The President’s Cancer Panel, a team that advises the President of the United States on the National Cancer Program, found that less than half of all U.S. adolescents were fully vaccinated against HPV in 2017, which is short of its goal of 80 percent vaccination by 2020. This new report urges the White House to renew its commitment to prioritize HPV vaccinations.
Human Papillomavirus is the most common sexually transmitted infection in the United States, affecting almost a quarter of Americans. It can be transmitted through intimate skin-to-skin exposure. In most cases, HPV goes away on its own. But in cases where it doesn't, it can lead to genital warts and, in some cases, cancer.
Brewer said HPV causes six types of cancer, nearly 34,000 cases of HPV cancers occur each year in the United States.
“In the U.S., there is one HPV vaccine available,” Brewer said. “It’s the best-designed HPV vaccine, and it protects against nine different types of HPV. The HPV vaccine is completely safe, and it is one of the most studied medicines available today.”
Low vaccination rates can have significant consequences, and some of them are deadly.

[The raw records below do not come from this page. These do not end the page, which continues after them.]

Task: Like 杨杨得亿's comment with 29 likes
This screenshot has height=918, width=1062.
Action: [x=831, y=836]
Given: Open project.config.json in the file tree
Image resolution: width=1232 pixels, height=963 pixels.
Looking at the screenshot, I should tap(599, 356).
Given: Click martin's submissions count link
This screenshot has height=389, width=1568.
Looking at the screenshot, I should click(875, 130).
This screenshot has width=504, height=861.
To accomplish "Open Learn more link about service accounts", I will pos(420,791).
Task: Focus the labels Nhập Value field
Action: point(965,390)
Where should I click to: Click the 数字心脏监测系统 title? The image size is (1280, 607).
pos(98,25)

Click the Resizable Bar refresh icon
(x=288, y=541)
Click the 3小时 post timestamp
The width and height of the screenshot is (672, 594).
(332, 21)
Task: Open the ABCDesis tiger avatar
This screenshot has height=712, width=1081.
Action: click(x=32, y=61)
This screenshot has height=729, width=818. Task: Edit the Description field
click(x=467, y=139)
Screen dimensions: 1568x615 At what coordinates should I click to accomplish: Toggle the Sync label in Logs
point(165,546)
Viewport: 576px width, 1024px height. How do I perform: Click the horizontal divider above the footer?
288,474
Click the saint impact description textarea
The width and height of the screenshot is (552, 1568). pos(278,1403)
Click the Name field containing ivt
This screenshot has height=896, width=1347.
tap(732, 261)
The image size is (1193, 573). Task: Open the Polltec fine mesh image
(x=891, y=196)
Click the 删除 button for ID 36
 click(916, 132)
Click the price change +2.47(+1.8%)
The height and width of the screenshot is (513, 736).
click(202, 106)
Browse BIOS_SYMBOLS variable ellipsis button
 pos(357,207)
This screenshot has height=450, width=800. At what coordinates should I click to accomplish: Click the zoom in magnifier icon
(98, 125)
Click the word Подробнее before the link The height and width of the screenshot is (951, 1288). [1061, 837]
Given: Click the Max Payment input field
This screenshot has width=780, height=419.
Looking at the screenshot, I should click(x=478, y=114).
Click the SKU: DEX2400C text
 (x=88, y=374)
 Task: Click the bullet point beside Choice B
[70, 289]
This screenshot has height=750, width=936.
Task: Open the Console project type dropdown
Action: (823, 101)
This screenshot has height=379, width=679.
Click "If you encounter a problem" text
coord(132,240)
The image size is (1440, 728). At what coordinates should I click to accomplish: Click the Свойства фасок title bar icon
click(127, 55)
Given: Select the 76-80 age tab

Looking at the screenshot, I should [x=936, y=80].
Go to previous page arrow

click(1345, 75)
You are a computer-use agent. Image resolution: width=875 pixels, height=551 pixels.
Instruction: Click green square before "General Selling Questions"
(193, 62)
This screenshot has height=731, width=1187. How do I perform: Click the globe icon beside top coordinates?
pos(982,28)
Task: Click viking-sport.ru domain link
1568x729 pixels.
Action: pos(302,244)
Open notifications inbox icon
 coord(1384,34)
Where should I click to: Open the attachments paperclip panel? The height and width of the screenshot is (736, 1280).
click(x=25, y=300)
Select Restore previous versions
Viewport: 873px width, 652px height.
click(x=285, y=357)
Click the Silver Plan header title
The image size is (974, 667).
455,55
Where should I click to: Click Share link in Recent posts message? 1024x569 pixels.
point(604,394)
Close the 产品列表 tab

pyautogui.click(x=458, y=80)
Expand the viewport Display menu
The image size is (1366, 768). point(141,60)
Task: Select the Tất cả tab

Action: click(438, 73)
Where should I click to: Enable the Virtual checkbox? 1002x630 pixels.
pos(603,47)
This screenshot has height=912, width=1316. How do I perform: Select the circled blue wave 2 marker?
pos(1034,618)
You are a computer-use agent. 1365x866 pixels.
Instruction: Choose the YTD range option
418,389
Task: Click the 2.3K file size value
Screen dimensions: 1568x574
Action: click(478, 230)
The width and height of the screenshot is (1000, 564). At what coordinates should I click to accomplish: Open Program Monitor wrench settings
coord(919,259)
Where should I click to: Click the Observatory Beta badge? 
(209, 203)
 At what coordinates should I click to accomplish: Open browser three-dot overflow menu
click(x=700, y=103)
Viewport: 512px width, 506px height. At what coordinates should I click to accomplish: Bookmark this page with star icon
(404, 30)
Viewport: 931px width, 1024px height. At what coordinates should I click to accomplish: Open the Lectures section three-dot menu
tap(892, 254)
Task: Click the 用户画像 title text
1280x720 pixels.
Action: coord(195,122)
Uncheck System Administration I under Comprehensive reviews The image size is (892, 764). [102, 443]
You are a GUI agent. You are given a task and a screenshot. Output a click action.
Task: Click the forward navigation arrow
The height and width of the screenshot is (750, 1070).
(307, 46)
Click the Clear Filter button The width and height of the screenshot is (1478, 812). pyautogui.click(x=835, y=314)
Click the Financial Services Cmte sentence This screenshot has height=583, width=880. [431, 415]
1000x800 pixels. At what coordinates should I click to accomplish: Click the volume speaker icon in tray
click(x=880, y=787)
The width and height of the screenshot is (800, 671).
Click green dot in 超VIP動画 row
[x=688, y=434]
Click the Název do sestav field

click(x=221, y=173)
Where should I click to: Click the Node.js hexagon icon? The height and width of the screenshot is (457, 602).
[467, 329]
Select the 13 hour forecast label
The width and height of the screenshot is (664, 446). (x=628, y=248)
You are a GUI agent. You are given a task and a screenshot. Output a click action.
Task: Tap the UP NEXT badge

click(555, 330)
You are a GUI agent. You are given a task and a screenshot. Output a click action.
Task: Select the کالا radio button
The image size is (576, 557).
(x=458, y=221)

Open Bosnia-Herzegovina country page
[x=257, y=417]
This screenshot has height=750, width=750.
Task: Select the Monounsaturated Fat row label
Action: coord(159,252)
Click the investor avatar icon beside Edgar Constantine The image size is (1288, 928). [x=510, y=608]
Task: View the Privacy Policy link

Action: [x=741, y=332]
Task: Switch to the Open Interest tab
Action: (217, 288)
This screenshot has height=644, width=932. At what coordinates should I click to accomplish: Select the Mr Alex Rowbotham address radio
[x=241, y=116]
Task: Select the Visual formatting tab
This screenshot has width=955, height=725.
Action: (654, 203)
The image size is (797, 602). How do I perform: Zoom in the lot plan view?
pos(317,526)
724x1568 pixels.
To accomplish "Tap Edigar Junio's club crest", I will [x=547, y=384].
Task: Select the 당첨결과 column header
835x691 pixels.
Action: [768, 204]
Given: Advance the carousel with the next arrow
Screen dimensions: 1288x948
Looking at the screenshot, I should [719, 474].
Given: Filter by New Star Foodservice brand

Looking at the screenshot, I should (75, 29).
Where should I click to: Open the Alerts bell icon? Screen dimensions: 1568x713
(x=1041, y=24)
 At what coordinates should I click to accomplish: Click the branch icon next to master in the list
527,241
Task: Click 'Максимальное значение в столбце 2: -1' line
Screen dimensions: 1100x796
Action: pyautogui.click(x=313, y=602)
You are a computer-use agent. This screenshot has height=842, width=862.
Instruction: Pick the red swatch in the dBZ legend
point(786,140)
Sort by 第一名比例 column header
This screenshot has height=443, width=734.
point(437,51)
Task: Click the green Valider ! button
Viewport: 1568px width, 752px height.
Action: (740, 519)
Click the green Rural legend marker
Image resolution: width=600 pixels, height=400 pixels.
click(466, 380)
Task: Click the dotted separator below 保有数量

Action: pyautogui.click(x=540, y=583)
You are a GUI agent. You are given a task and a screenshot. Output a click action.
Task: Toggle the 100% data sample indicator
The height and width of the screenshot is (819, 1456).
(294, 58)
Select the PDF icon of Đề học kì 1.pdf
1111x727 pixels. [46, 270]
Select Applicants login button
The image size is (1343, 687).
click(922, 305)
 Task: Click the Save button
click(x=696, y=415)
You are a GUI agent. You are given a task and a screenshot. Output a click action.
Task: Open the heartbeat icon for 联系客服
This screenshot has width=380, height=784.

“The CDC estimates that low vaccination rates will lead to 53,000 cases of cervical cancer that could be avoided,” Brewer said. “The goal is that 80 percent of adolescents will get the full vaccination because once we get to that level, we will reach herd immunity.”
Brewer pointed to some success stories. In Australia, high vaccination rates may lead to a virtual elimination of genital warts and may eventually bring about the end of HPV-related cervical cancer cases.